—A bas Valois! cria-t-on, à bas frère Henri! donnons-nous pour chef un prince gentilhomme, un roi chevalier, un tyran, s'il le faut, mais pas un frocard!
—Messieurs, messieurs, dit hypocritement le duc d'Anjou, pardon, je vous en conjure, pour mon frère, qui se trompe, ou plutôt qui est trompé. Laissez-moi espérer, messieurs, que nos sages remontrances, que l'efficace intervention du pouvoir de la Ligue, le ramèneront dans la bonne voie.
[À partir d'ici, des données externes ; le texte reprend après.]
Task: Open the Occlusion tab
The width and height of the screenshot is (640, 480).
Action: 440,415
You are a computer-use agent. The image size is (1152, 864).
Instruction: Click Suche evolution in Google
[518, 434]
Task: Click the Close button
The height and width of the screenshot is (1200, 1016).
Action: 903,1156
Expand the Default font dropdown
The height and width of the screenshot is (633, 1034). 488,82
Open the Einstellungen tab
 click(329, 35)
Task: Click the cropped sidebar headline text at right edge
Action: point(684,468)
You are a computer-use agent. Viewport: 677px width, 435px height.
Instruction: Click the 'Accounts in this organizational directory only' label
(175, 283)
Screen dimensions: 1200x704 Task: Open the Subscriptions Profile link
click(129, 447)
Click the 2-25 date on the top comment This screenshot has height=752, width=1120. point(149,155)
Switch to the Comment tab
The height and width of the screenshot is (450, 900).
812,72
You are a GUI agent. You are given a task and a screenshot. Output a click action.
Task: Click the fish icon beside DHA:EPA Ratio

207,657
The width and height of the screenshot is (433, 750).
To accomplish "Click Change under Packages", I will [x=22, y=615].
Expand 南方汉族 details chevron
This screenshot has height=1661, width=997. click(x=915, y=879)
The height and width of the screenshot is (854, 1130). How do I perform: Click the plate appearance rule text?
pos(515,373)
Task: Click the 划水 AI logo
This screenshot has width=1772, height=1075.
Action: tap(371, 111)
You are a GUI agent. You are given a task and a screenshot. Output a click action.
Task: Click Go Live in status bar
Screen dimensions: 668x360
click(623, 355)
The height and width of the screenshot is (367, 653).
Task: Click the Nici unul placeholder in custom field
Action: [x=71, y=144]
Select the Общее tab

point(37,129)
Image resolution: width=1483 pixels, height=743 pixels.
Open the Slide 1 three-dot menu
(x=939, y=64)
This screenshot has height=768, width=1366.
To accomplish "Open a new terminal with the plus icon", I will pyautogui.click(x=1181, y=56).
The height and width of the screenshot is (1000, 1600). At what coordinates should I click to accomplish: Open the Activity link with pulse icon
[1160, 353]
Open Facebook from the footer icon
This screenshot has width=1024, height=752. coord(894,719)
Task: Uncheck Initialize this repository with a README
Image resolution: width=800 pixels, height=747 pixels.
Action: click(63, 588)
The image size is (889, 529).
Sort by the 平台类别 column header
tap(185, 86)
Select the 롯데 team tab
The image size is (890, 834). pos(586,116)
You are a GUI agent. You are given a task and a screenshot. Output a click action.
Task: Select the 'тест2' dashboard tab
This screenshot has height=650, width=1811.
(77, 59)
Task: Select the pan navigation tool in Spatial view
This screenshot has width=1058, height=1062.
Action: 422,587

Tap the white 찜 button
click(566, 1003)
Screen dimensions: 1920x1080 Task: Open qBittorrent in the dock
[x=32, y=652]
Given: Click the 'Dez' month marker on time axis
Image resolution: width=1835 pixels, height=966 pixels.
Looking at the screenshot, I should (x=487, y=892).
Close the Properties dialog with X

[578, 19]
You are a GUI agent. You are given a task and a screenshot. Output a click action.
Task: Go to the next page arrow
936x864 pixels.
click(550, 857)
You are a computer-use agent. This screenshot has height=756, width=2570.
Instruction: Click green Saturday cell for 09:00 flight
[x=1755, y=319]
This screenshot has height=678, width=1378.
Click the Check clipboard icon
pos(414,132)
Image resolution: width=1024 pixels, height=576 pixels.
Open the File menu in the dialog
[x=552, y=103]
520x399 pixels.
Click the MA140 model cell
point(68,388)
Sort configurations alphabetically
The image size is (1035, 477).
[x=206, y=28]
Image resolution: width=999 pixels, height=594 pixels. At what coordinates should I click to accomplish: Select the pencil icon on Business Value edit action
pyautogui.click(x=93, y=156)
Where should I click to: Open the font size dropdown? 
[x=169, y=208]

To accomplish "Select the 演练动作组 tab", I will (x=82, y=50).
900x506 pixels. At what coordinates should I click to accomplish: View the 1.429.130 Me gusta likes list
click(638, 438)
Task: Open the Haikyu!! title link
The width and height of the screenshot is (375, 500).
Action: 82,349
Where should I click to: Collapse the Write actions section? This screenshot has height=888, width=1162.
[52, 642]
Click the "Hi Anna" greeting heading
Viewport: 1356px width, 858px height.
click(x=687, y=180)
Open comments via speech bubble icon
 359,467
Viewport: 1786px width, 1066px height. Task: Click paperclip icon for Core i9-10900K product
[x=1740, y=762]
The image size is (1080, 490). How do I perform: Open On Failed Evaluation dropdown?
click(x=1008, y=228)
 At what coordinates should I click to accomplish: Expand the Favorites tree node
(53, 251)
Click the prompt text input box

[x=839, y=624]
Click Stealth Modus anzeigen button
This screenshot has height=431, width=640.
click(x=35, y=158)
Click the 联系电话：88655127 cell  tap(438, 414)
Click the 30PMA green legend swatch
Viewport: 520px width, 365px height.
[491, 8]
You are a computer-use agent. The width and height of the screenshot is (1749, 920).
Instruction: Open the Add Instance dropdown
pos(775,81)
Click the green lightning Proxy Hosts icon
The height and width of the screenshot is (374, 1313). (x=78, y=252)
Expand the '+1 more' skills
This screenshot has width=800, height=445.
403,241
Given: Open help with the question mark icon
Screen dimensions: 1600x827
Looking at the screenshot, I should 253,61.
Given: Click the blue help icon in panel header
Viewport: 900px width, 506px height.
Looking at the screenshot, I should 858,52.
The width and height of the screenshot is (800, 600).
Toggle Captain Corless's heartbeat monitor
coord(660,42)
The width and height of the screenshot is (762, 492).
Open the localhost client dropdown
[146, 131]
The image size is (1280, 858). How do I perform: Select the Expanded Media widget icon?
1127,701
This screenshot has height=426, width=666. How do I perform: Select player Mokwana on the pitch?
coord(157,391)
—Siffle, serpent, dit Chicot, siffle.
—Monseigneur, répondit le duc de Guise, Votre Altesse a entendu peut-être un peu tôt, mais enfin elle a entendu l'expression sincère de la pensée de l'association. Non, il ne s'agit plus ici d'une ligue contre le Béarnais, épouvantail des imbéciles; il ne s'agit plus d'une ligue pour soutenir l'Église, qui se soutiendra bien toute seule; il s'agit, messieurs, de tirer la noblesse de France de la position abjecte où elle se trouve. Trop longtemps nous avons été retenus par le respect que Votre Altesse nous inspire; trop longtemps cet amour que nous lui connaissons pour sa famille nous a renfermés violemment dans les bornes de la dissimulation. Maintenant tout est révélé, monseigneur, et Votre Altesse va assister à la véritable séance de la Ligue, dont ce qui vient de se passer n'est que le préambule.
—Que voulez-vous dire, monsieur le duc? demanda le prince palpitant tout à la fois d'inquiétude et d'ambition.
—Monseigneur, nous nous sommes réunis, continua le duc de Guise, non pas, comme l'a dit judicieusement M. le grand veneur, pour rebattre des questions usées en théorie, mais pour agir efficacement. Aujourd'hui nous nous choisissons un chef capable d'honorer et d'enrichir la noblesse de France; et, comme c'était la coutume des anciens Francs, lorsqu'ils se donnaient un chef, de lui donner un présent digne de lui, nous offrons un présent au chef que nous nous sommes choisi….
Tous les coeurs battirent, mais moins fort que celui du duc.
Cependant il resta muet et immobile, et sa pâleur seule trahit son émotion.
—Messieurs, continua le duc en saisissant dans la stalle placée derrière lui un objet assez lourd qu'il éleva entre ses mains, messieurs, voici le présent qu'en votre nom à tous je dépose aux pieds du prince.
—Une couronne! s'écria le duc se soutenant à peine, une couronne à moi, messieurs!